**Document passage:**
BMC Microbiology 2012, 12:1  doi:10.1186/1471-2180-12-1

Published: 5 January 2012

Abstract

Background

Methanogens that populate the gastrointestinal tract of livestock ruminants contribute significantly to methane emissions from the agriculture industry. There is a great need to analyze archaeal microbiomes from a broad range of host species in order to establish causal relationships between the structure of methanogen communities and their potential for methane emission. In this report, we present an investigation of methanogenic archaeal populations in the foregut of alpacas.

**Required action A:**
Answer these questions about the alpaca methanogen abstract:
(i) On what date was it published?
(ii) What organisms does it say contribute significantly to methane emissions from the agriculture industry?
(iii) In which part of the alpaca were the archaeal populations investigated?
**Required action B:** Carry on the alpaca methanogen abstract from its last sentence.

[Stored dataset items]
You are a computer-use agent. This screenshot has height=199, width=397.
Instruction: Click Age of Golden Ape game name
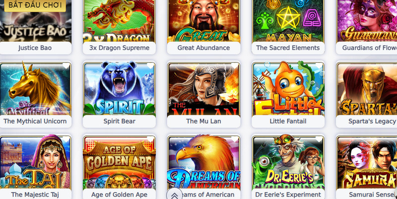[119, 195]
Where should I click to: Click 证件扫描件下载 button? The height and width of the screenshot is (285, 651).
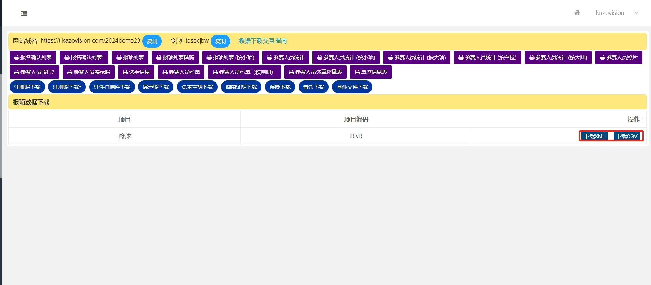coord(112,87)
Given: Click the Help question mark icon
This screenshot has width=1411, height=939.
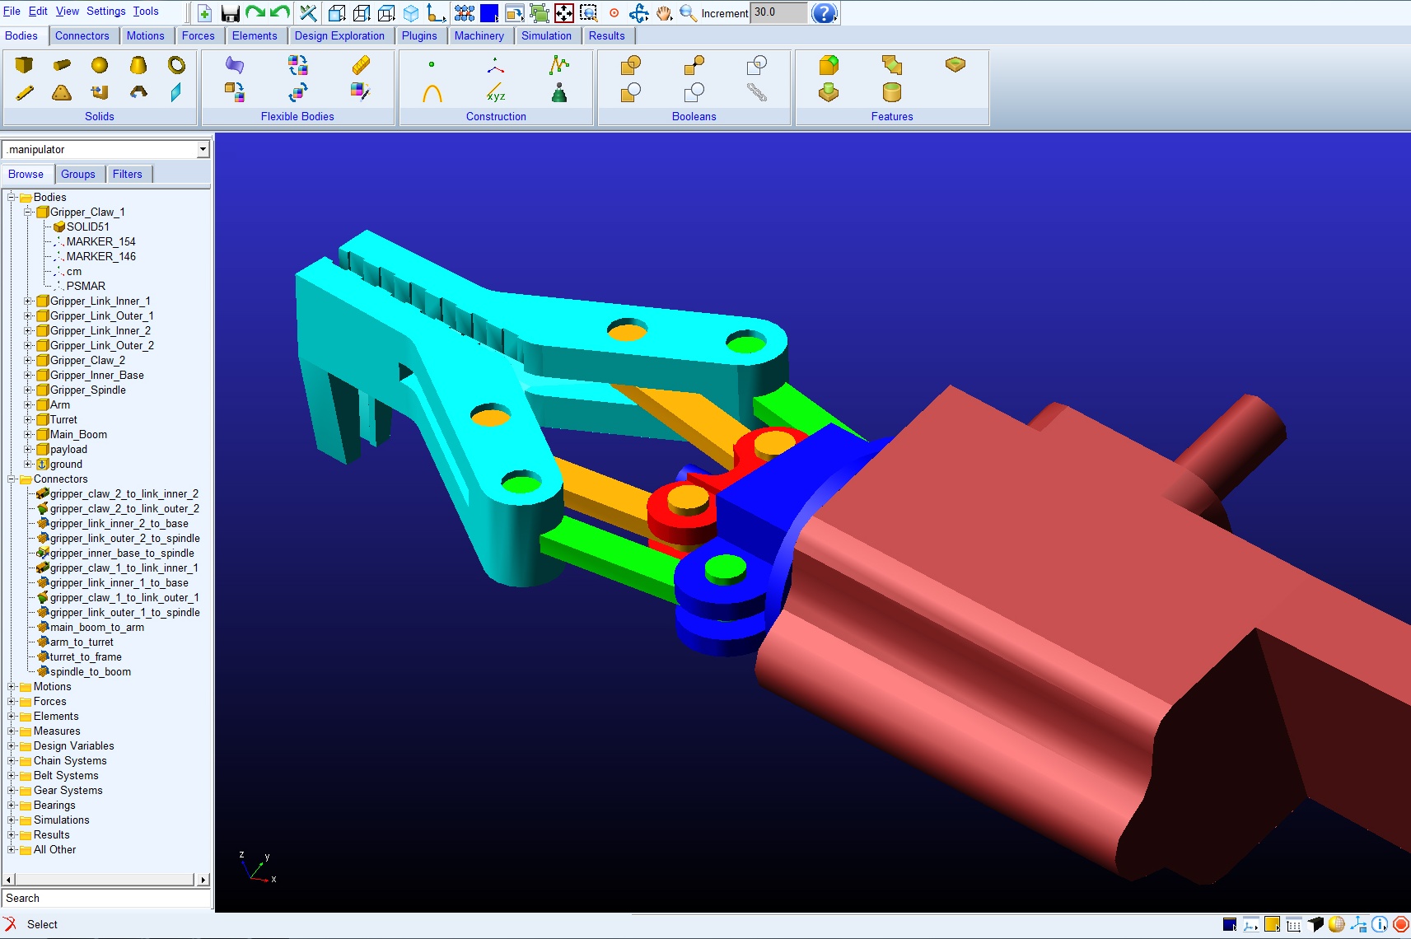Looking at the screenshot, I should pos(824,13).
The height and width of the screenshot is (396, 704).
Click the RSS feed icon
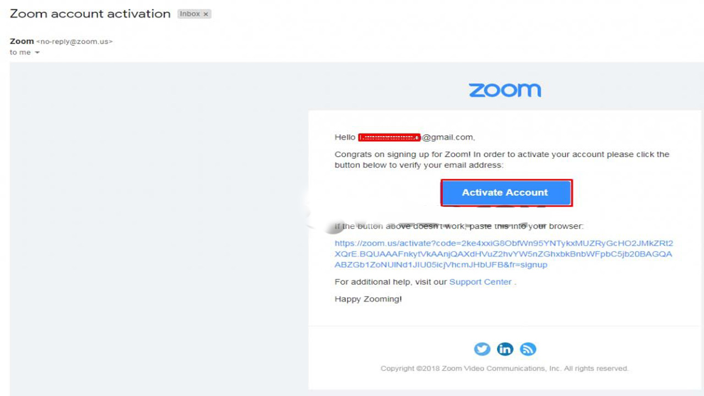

**Exercise response A:**
(i) 5 January 2012
(ii) Methanogens that populate the gastrointestinal tract of livestock ruminants
(iii) The foregut

**Exercise response B:**
Results

We constructed individual 16S rRNA gene clone libraries from five sampled animals and recovered a total of 947 sequences which were assigned to 51 species-level OTUs. Individuals were found to each have between 21 and 27 OTUs, of which two to six OTUs were unique. As reported in other host species, Methanobrevibacter was the dominant genus in the alpaca, representing 88.3% of clones. However, the alpaca archaeal microbiome was different from other reported host species, as clones showing species-level identity to Methanobrevibacter millerae were the most abundant.

Conclusion

From our analysis, we propose a model to describe the population structure of Methanobrevibacter-related methanogens in the alpaca and in previously reported host species, which may contribute in unraveling the complexity of symbiotic archaeal communities in herbivores.